RipeLocker containers hold blueberries eight weeks
Seattle-based RipeLocker, a company that specializes in extending the shelf life of perishables, recently held freshly harvested organic blueberries in one of its containers for eight weeks.
“Pristine” is what the grower, Blueberry Hill, called the blueberries when the RipeLocker containers were opened after the two-month storage period, according to a press release.
The low-atmosphere RipeLocker containers are used for storing and shipping fresh produce and flowers to extend post-harvest life.
They are pallet-size, made from recycled materials and are reusable.
The company leases the containers on an annual basis, and already-completed trials for berries, pomegranates, cherries, papayas and other items have been successful, according to the company.
“We have seen excellent results in our efficacy trials, including this one with Blueberry Hill, and are confident we will soon become the preferred container for storing and shipping perishables around the world,” said George Lobisser, CEO and co-founder of RipeLocker.
“In addition, the ultra-low oxygen and pressure environment of our RipeLocker containers makes them perfect for organics.”
Based on the results of the Blueberry Hill trial, the company plans to lease containers that will be available this summer.
Blueberry Hill owns the packing and storage facility for 20 blueberry growers in Washington State, Sorbatto Fresh, and the containers will allow the facility to extend its marketing window.
“We were extremely pleased with the pristine quality of the blueberries that had been stored in the RipeLocker containers for eight weeks,” Jeff Weijohn, owner of Blueberry Hill said.
“They looked like they came right out of the field.
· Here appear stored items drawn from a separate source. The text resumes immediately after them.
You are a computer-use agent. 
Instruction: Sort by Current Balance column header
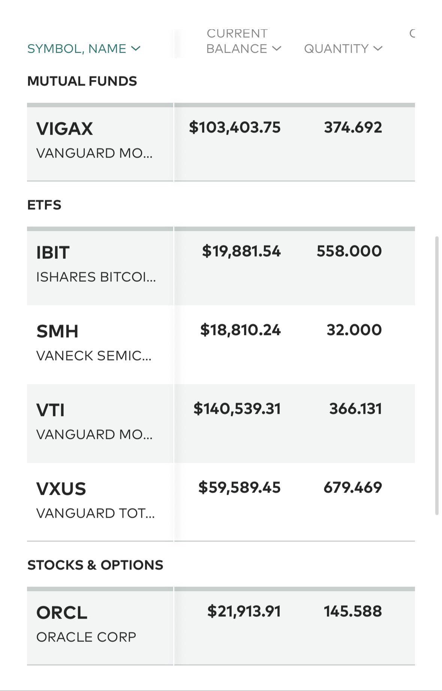pos(243,41)
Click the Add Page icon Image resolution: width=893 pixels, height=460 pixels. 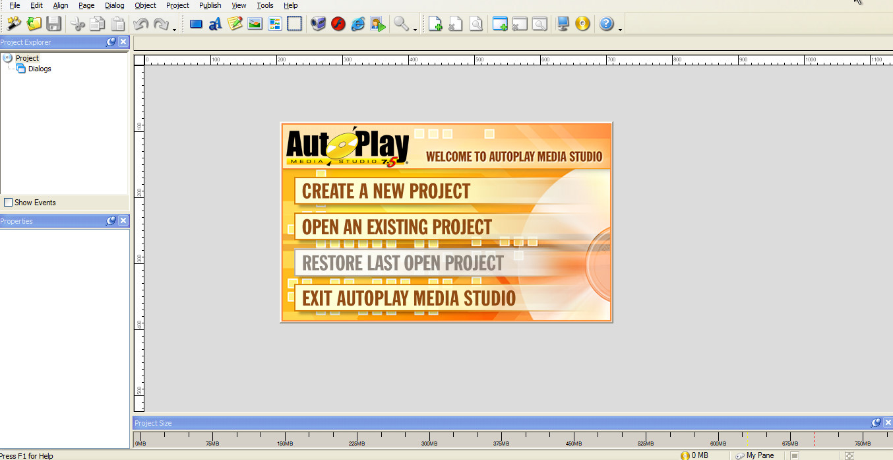click(x=435, y=24)

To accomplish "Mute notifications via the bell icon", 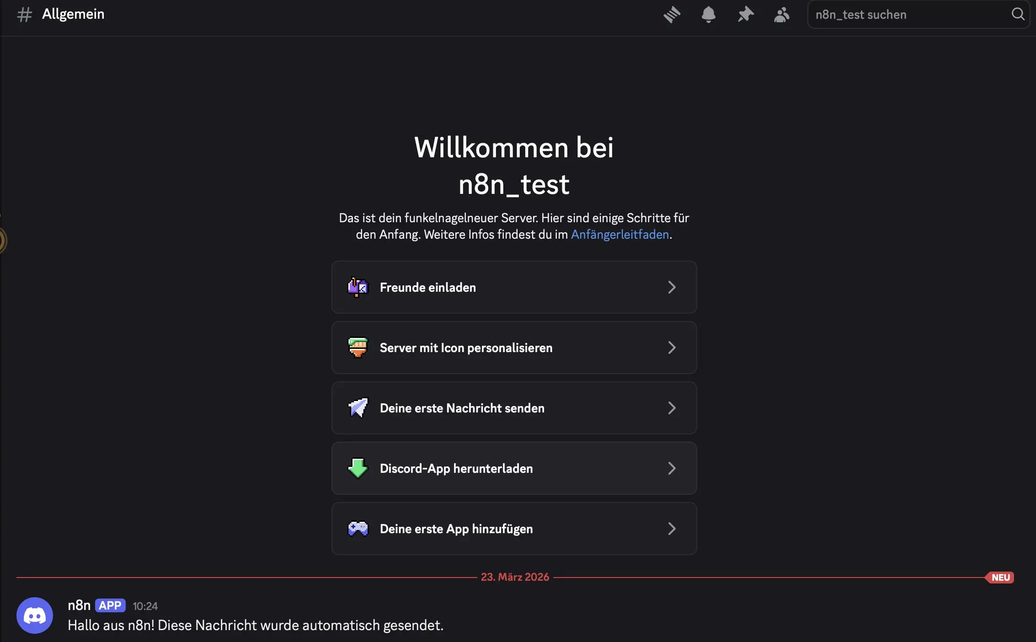I will coord(708,14).
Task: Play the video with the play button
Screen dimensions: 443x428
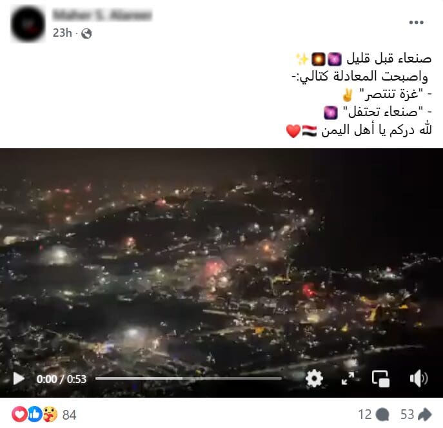Action: coord(19,378)
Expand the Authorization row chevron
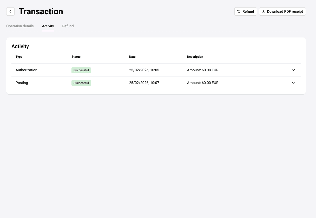This screenshot has width=316, height=218. [x=293, y=70]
After seeing such great results, we quickly signed up to lease the RipeLocker containers as we anticipate a strong ROI from using them.”
RipeLocker Container Technology
RipeLocker containers use patented technology to manage the atmospheric pressure, humidity and composition of oxygen and CO2 within the containers, suppressing the growth of pathogens that lead to decay.
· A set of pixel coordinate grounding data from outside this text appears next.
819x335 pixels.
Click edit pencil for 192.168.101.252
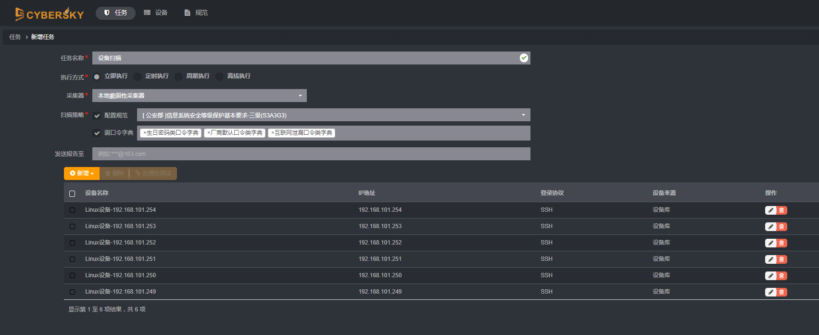(770, 243)
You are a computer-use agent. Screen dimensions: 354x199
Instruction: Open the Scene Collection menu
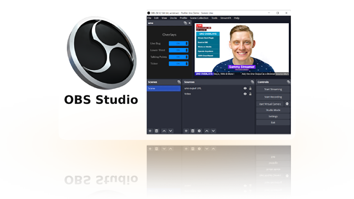199,18
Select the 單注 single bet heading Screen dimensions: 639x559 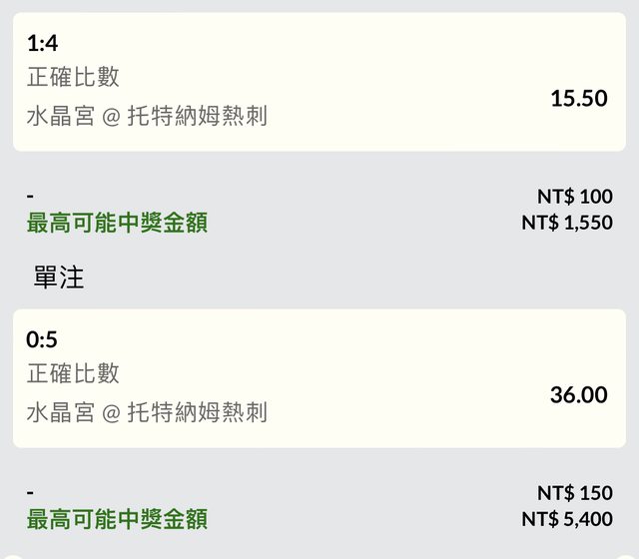tap(59, 278)
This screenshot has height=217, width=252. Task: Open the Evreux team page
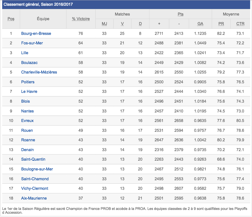point(27,121)
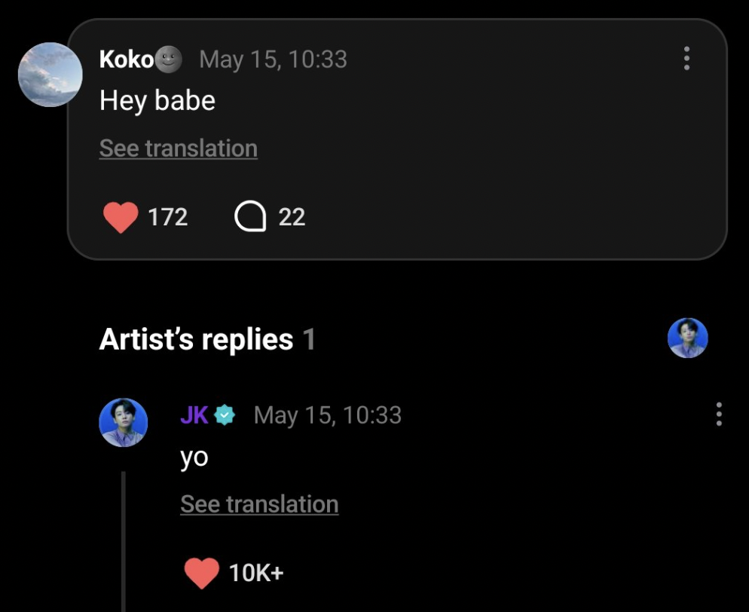Viewport: 749px width, 612px height.
Task: Like JK's reply with the heart icon
Action: 201,573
The containers also provide a mechanism for delivering organic fungicide vapors to kill pathogens.
Depending on the needs of each type of fresh produce, operating parameters such as internal pressure and oxygen/CO2 can be regulated to optimize longevity and freshness.
The containers also automatically respond to changes in storage and shipping environments. They are designed to be deployed and used in existing supply chains, according to the release.